Es war ein Vergnügen, die beiden ›Toasts‹ im Sattel ihrer Maultiere zu sehn. Sie hielten sich kerzengrade, und es war ihnen die Freude vom Gesicht abzulesen, die es ihnen bereitete, mit bei unserm Unternehmen sein zu dürfen. Beide trugen gediegnes, wenn auch nicht mehr neues Wollzeug. Jeder hatte im Gürtel zwei Revolver und das unvermeidliche Bowiekneif stecken, und auf ihrem Rücken baumelte je ein alter Knüttel am Gewehrriemen. So sah es wenigstens aus. Bei näherm Zusehn entpuppte sich das Ding jedoch als ein Gewehr. Aber niemand anders als der Besitzer hätte sich getraut, aus diesem Prügel einen Schuß zu tun, aus Angst, das Ding müsse sofort zerspringen. Die glücklichen Eigentümer freilich hätten es nicht einmal gegen das teuerste und neuste Gewehr eingetauscht, und sie hatten am Abend vor der Abreise noch stundenlang gearbeitet, nicht um der Waffe ein erträgliches Aussehn zu geben – das war nicht möglich – sondern um den Rost zu entfernen, der sich in der langen Ruhezeit gebildet hatte.

Hier muß ich erwähnen, daß ich die erste Gelegenheit benützte, Erinnerungen mit den alten Westläufern auszutauschen. Am Tag unsrer Ankunft in Trinidad hatte ich keine Zeit dazu gefunden. Erst als wir am nächsten Vormittag die Stadt hinter uns gelassen hatten, lenkte ich meinen Schwarzschimmel zwischen die Maultiere der beiden Unzertrennlichen.

Ich war vor einer Reihe von Jahren das letzte Mal im Westen gewesen, und so war es nicht verwunderlich, daß ich über das Schicksal vieler meiner ehemaligen Gefährten nicht mehr im Bilde war. Wohl stand ich mit einigen wenigen noch in brieflicher Verbindung, aber man kennt den Inhalt der Briefe von Schreibungewohnten nur zu gut: meistens allgemeine, nichtssagende Bemerkungen und wenig oder gar keine Einzelheiten.

Über das Schicksal einiger Hauptpersonen wußte ich allerdings Bescheid.

Old Firehand zum Beispiel hatte schon längst sein Haupt in Frieden zur Ruhe gelegt, und zwar in Saint Louis, wohin er sich nach der Ausbeutung der Mine am Silbersee zurückgezogen hatte.
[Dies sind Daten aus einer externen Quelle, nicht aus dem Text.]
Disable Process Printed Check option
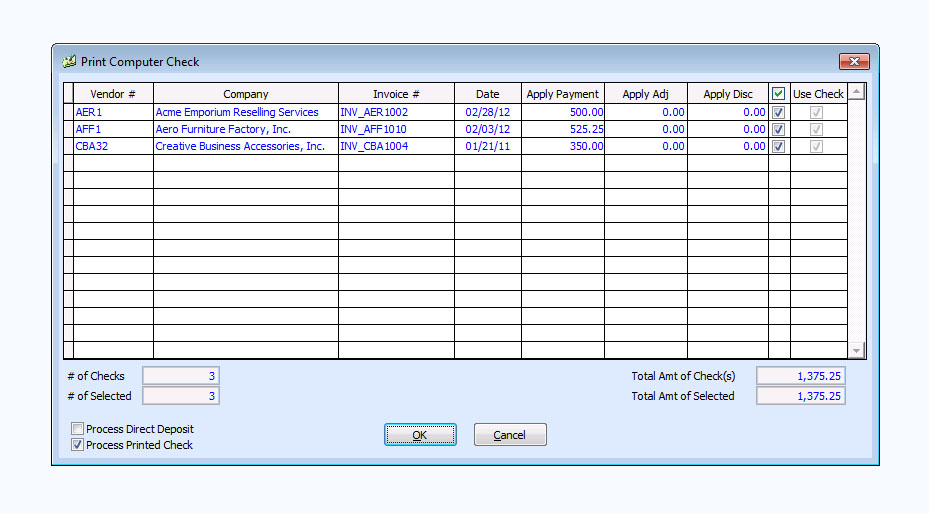Viewport: 929px width, 514px height. [78, 445]
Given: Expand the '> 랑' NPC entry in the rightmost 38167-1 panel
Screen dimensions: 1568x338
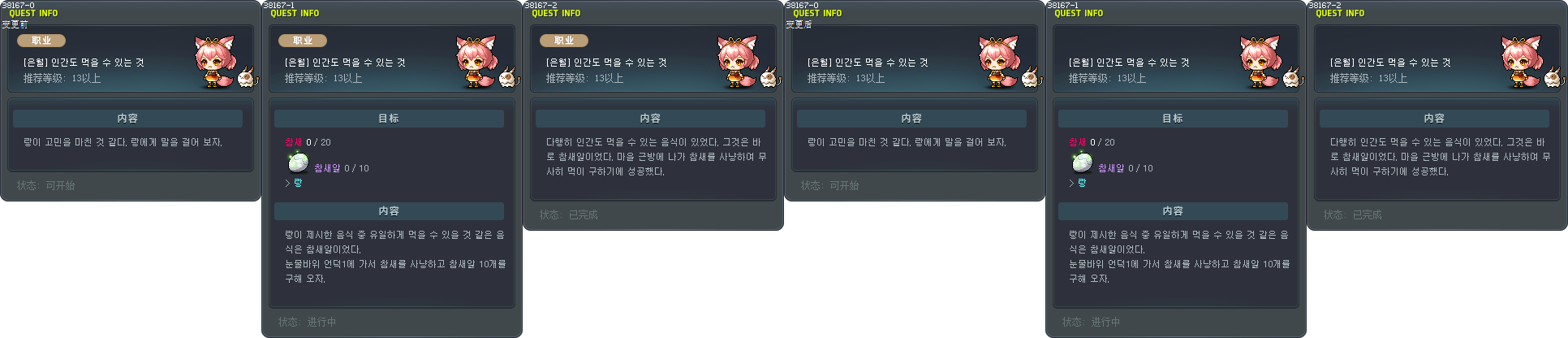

Das war mir bekannt. Dagegen war über das Schicksal Harrys, seines Sohnes aus erster Ehe mit Ribanna, der Tochter der Assiniboins, leider nichts Genaues zu erfahren gewesen. Der Junge hatte zu früh gelernt, auf eignen Füßen zu stehn, als daß er noch daran Geschmack gefunden hätte, sich unter den Fittichen des Vaters zu bergen. Zu unruhigen Geistes, als daß er sich bei irgendeiner Beschäftigung lange aufgehalten hätte, führte er ein unstetes Jägerleben. Seine Rache für die grausame Ermordung seiner Mutter und seines kleinen Schwesterchens hatte sich durch die in ›Winnetou‹ II geschilderten Ereignisse keineswegs abgekühlt. Er war und blieb der erbittertste Feind der Sioux-Ogellallahs, in deren Reihen seine unfehlbare Büchse bei hundert Gelegenheiten Tod und Verderben sandte. Und eine dunkle Ahnung, die sich allerdings auf reiche Erfahrung gründete, sagte mir, daß sein Leben kein friedliches Ende nehmen würde.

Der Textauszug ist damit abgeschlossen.